__Task description__
Everything from the line with "Where should I" to the final line of the entries, both included, should be restated word for word; please omit the pictures.

__Data section__
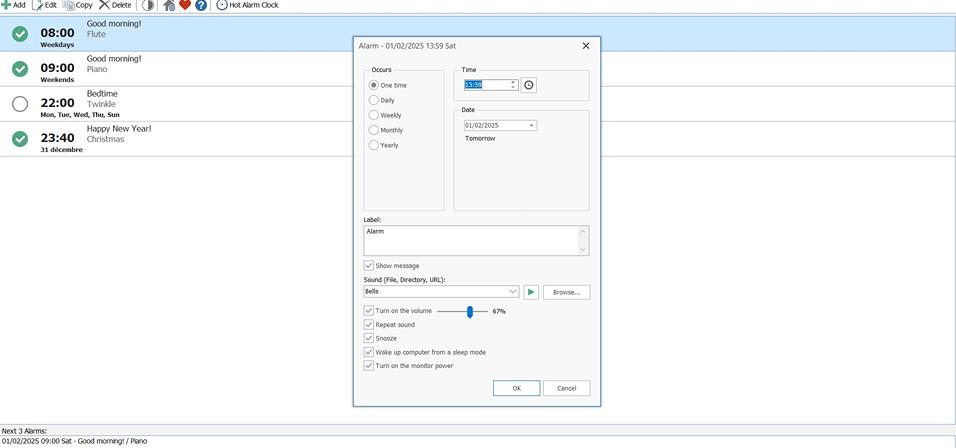Click the Delete alarm X icon
The image size is (956, 448).
(104, 5)
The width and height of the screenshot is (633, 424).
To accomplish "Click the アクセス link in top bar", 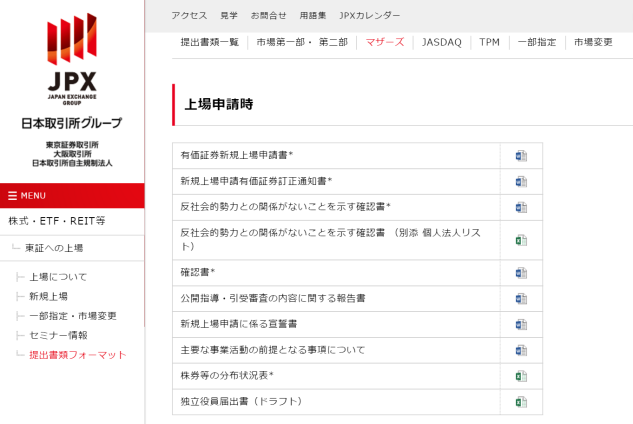I will point(190,16).
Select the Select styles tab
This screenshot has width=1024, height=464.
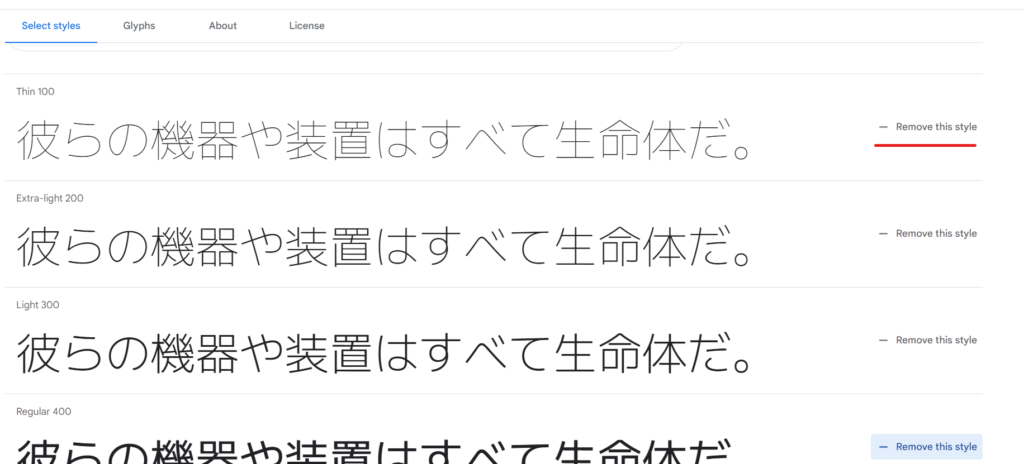click(x=51, y=25)
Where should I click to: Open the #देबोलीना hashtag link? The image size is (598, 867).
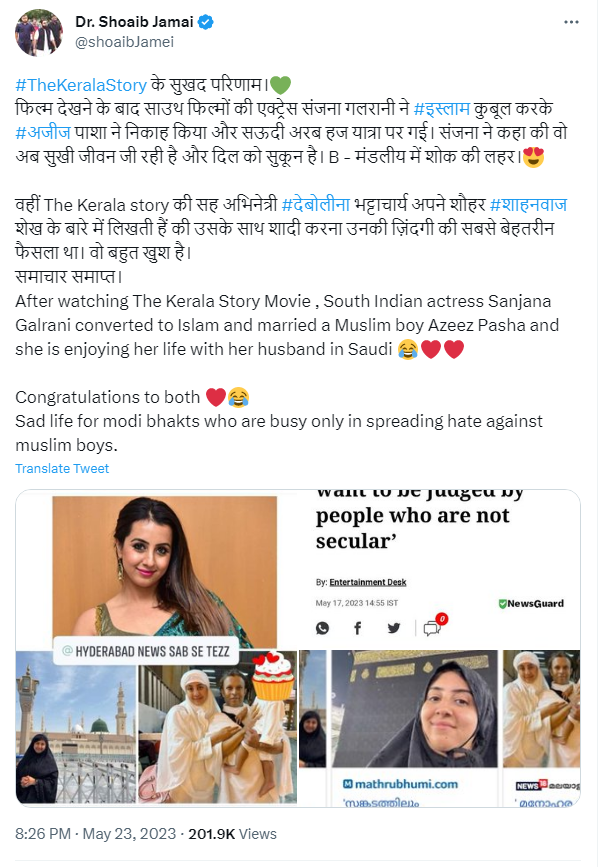(316, 205)
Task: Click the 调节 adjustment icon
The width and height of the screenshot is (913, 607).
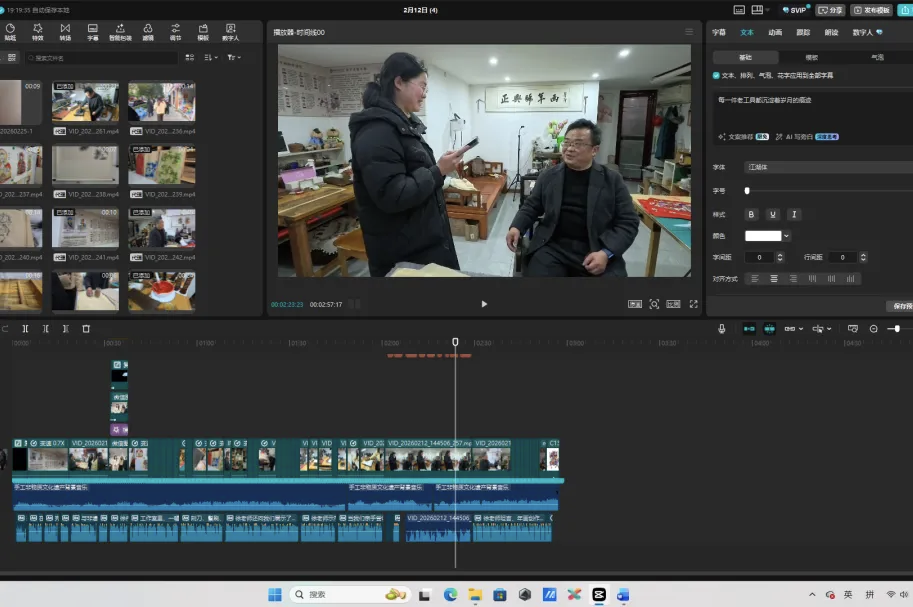Action: [175, 31]
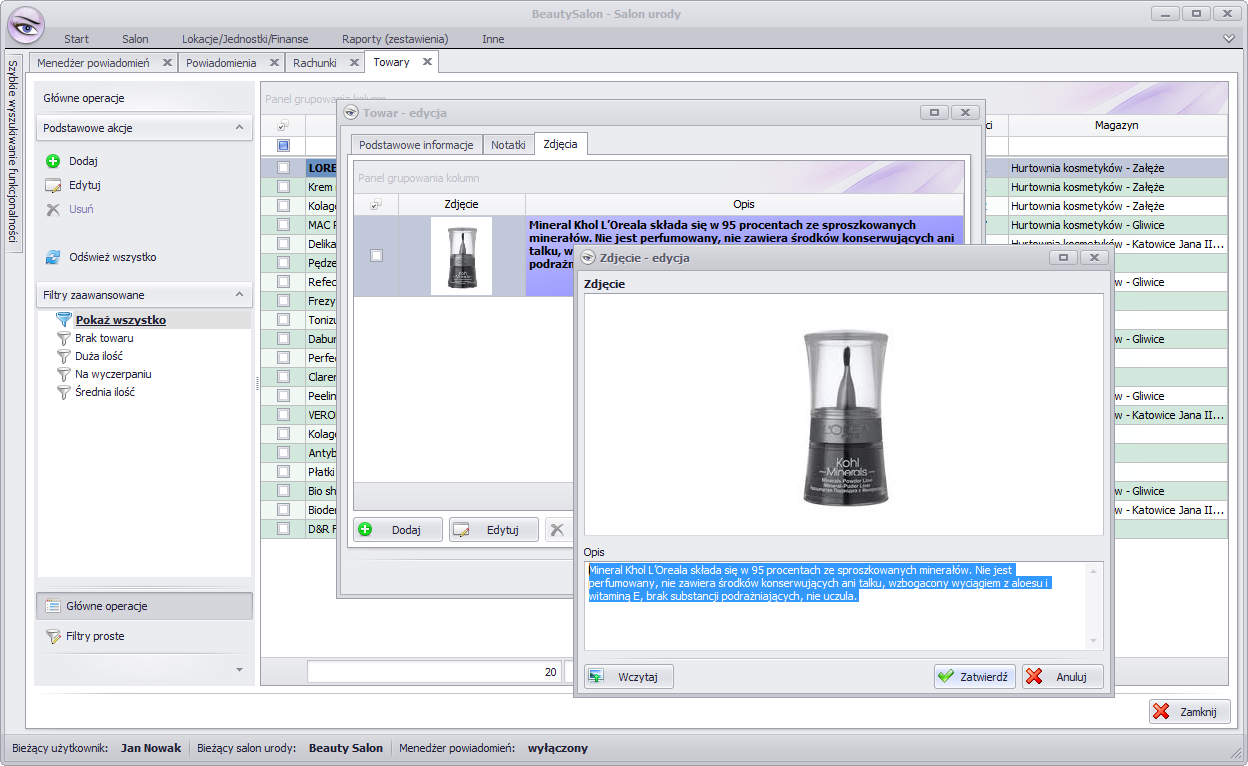1248x766 pixels.
Task: Click the Wczytaj load image button
Action: [629, 676]
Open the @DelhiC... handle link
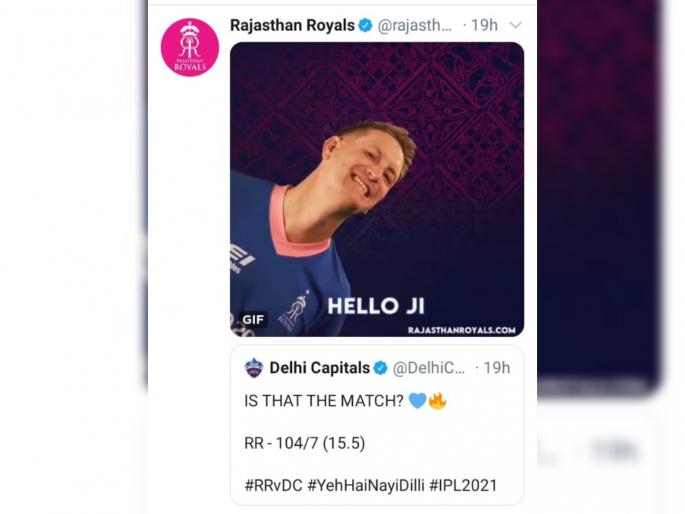685x514 pixels. [429, 368]
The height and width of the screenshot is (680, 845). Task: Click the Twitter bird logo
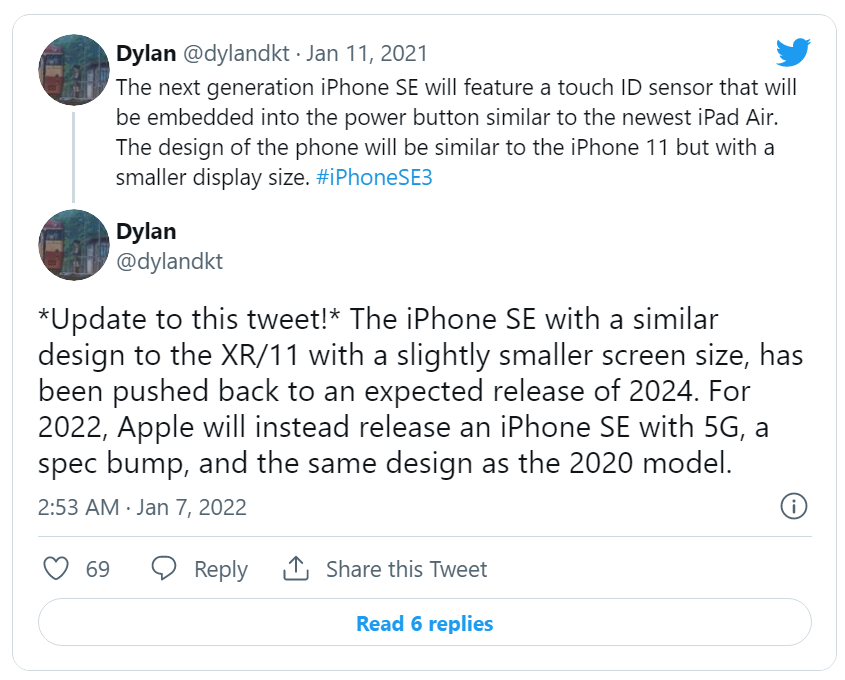tap(793, 51)
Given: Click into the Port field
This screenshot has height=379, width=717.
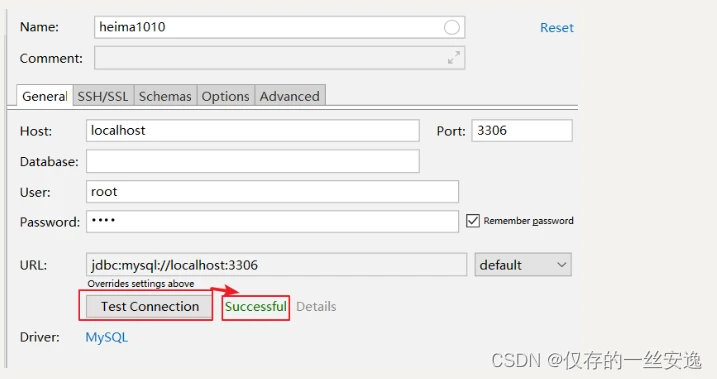Looking at the screenshot, I should [x=522, y=131].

__Result__
Where should I click to: Open the #देबोलीना hashtag link? The image size is (598, 867).
(316, 205)
Task: Click the 调节 adjustment icon
The width and height of the screenshot is (913, 607).
Action: [175, 31]
1248x766 pixels.
Task: Click the Wczytaj load image button
Action: [629, 676]
Open the @DelhiC... handle link
685x514 pixels. [429, 368]
The height and width of the screenshot is (680, 845). Task: Click the Twitter bird logo
tap(793, 51)
Given: Click into the Port field
This screenshot has height=379, width=717.
Looking at the screenshot, I should [x=522, y=131].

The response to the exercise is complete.